La primera edición abarcó 66 países y territorios, así como cinco procesos internacionales y cuestiones globales relevantes para los Pueblos Indígenas. Desde entonces, la publicación ha quedado estrechamente vinculada a la lucha de los Pueblos Indígenas por el reconocimiento y la protección de sus derechos, consolidándose como una herramienta clave de incidencia que los impulsa a nivel nacional, regional e internacional.

En 1989, el libro comenzó a publicarse en inglés y en español para llegar a un público más amplio. En 1993, pasó de llamarse IWGIA Yearbook a El Mundo Indígena, lo que marcó el paso de incluir el informe anual de IWGIA a centrarse en la situación de los Pueblos Indígenas en el mundo.

A lo largo de estos 40 años, El Mundo Indígena ha abarcado en total 56 mecanismos, procesos y cuestiones internacionales relacionados con los Pueblos Indígenas, desde los mecanismos globales de la ONU hasta los procesos regionales de las siete regiones socioculturales.

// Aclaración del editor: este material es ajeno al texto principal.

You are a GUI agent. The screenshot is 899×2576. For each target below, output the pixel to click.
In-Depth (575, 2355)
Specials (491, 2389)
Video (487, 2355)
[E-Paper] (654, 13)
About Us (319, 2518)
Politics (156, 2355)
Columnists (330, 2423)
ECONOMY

De 1988 a 2009, a lo largo de 20 ediciones, documentamos la Declaración de las Naciones Unidas sobre los Derechos de los Pueblos Indígenas (UNDRIP), desde su proceso de redacción hasta su adopción en 2007 y su primer año de aplicación. Desde 1994, en 28 ediciones, hemos documentando el Foro Permanente de las Naciones Unidas sobre Cuestiones Indígenas (UNPFII), desde el grupo de trabajo encargado para su creación hasta su constitución en 2000 y sus actividades hasta la fecha. A partir de 2001, en 25 ediciones, comenzamos a documentar la labor del Relator Especial de la ONU sobre los derechos de los Pueblos Indígenas, desde el establecimiento de su mandato por la Comisión de Derechos Humanos, que celebra su 25.º aniversario en 2026. Ese mismo año empezamos también a documentar la Comisión Africana de Derechos Humanos y de los Pueblos (CADHP), a partir de la creación de su Grupo de Trabajo sobre Poblaciones/ Comunidades Indígenas y Minorías (WGIPM), labor que se ha mantenido de forma continua en todas las ediciones desde entonces.

A lo largo de 40 años, el libro ha abarcado 119 países y territorios. En ese período, ocho países han sido documentados en las 40 ediciones, nueve en 39 ediciones, y otros 24 países y territorios han sido documentados en 30 o más ediciones.

Nada de esto habría sido posible sin la extraordinaria dedicación de nuestra red de autoras y autores voluntarios, que generosamente brindan su tiempo y sus conocimientos para documentar la situación de los Pueblos Indígenas año tras año.

Desde 1986 hasta hoy, más de 950 personas han aportado su análisis a El Mundo Indígena. Entre estas autoras y autores voluntarios —indígenas y no indígenas— figuran activistas, investigadoras e investigadores, abogadas y abogados, líderes, trabajadoras y trabajadores de la sociedad civil y de las ONG, miembros de comunidades, defensoras y defensores de derechos humanos, Relatores Especiales de la ONU y muchas otras personas.

Queremos agradecerles su contribución y celebrar los vínculos y el sentido de comunidad que nacen de la estrecha colaboración necesaria para poner a disposición de todas las personas esta herramienta de documentación única en su género.

Al celebrar los 40 años de El Mundo Indígena, la edición de 2026 incluye 87 informes nacionales, regionales e internacionales, y adopta como enfoque editorial la paz y la seguridad, así como las crecientes amenazas que enfrentan los Pueblos Indígenas. Las tendencias identificadas en este editorial son una síntesis del análisis documentado por las autoras y los autores de los artículos que integran este libro.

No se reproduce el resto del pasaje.